From a Positive Parenting standpoint, behavior is always communication. When children seek attention in negative ways, this is a cry for help. By ignoring the child, we are ignoring their plea. When children are clingy and needy and we ignore this need, we are rejecting them. If children are seeking attention and attachment, they are in need of attention and attachment, so we can at least begin to understand their behavior and formulate a response from this place rather than from an idea that they are needlessly seeking attention and should be ignored. This doesn’t mean, of course, that you necessarily give in to demands or rearrange your plans. It simply means that you first seek to understand what is driving the behavior. When children are exhibiting troubling behavior that appears to be attention-seeking, you can set a limit on that behavior while still providing the attention and love needed by following the 3 steps to positive discipline discussed in full detail here.

Goal two: Power

It’s no wonder children feel so powerless. They have very little control in their lives, and of course they shouldn’t have too much power yet because they haven’t matured enough to make knowledgeable, wise decisions, but seeking control isn’t a bad thing. Think of the anxiety you feel when you don’t have control! Though the behaviors that children use to gain control are frustrating, we can take a step back and look at what is motivating them.

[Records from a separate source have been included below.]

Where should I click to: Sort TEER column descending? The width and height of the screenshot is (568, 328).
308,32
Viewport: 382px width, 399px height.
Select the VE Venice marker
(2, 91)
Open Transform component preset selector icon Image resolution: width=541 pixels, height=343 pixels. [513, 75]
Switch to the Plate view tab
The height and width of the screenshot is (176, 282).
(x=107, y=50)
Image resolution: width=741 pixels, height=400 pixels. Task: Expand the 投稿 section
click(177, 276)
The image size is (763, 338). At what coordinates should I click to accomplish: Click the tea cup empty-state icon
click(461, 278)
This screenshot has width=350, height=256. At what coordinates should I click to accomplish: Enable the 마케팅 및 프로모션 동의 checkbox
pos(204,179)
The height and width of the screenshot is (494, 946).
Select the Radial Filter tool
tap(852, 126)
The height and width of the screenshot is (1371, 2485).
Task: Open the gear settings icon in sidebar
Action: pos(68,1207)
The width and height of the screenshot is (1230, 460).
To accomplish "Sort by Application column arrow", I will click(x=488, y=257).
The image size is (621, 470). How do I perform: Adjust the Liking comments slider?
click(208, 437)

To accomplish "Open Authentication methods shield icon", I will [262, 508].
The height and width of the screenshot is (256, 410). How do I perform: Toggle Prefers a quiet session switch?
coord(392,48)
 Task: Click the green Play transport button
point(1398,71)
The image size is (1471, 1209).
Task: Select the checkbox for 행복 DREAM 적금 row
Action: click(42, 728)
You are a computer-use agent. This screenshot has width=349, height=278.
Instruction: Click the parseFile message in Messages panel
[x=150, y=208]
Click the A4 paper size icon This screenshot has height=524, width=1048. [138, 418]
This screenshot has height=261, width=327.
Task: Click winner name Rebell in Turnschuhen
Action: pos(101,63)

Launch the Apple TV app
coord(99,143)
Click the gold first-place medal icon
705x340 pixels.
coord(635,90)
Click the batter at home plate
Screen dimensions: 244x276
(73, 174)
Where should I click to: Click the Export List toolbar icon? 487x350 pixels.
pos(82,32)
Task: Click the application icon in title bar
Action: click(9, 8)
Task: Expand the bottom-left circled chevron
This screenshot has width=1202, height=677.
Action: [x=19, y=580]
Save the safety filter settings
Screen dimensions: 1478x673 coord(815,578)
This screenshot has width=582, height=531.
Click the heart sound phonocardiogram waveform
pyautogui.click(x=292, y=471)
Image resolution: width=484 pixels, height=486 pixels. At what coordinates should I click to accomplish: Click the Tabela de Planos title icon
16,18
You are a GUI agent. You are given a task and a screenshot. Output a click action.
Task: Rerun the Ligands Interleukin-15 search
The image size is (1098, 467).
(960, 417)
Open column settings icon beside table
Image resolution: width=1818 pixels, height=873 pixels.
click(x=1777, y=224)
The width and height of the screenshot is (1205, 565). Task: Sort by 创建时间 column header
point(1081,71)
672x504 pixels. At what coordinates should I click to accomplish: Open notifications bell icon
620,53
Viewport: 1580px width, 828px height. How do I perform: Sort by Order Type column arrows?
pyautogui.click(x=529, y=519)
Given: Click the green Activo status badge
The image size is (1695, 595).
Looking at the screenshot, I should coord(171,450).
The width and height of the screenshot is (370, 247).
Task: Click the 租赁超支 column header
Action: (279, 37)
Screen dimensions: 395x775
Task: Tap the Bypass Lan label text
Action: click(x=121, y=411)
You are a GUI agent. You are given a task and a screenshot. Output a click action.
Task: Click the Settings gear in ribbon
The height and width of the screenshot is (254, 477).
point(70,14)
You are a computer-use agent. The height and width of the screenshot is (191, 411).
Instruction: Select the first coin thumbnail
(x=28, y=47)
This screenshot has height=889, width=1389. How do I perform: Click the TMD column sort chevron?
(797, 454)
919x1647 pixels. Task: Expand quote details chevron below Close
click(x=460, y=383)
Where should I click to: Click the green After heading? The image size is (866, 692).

Our tendency is to feel that our authority is being threatened and anger is a common response to this threat, so our first reaction is often to posture ourselves for a fight. It’s a natural reaction when we feel threatened, so one of the things we practice in Positive Parenting is softening and responding. Children won’t hear us until they feel heard themselves, so when we try to shut down their feelings or their voices, they naturally push back, and we find ourselves locked in a power struggle that no one really wins. However, by meeting our child with empathy, we can reset the tone of the interaction. It may be something as simple as, “I hear you” or “I understand.” When spoken genuinely, empathy is a powerful diffuser of power struggles because it communicates “I understand you and I’m on your side.”

My advice is to offer a reasonable choice or alternative. Kids hear no a lot, and many of those no’s are necessary. However, it is very frustrating to be told no all the time and to have so little control over your own life. Is there an alternative you could offer that makes you both happy? Sometimes I think we are afraid that offering choices and negotiating are signs of weak parenting and we are afraid these actions compromise our authority, but I believe it shows kids that we respect them as individuals, and this inspires them to respect us more.

Another tip is to disengage without disconnecting. When disengaging from a power struggle, we are effectively ending the conversation with a “that’s final.” However, there are two ways to do this, one that disconnects and one that invites connection. As you might imagine, “Because I said so and that’s final! One more word about it and you’re grounded!” might be effective at ending the power struggle (or it might not!) but it leaves the relationship with your child on shaky ground. We can stick to our guns and say the same thing but in a way that isn’t so harsh. Instead, try saying “I love you too much to argue with you, so let’s not discuss this any further. If you need to take some time to cool off, you can. When you are ready, I’d love for you to come and find me.” This communicates I’m not willing to change my position but I still love you and I want you around, and those last two messages are vital to a strong connection and to a child’s self-worth.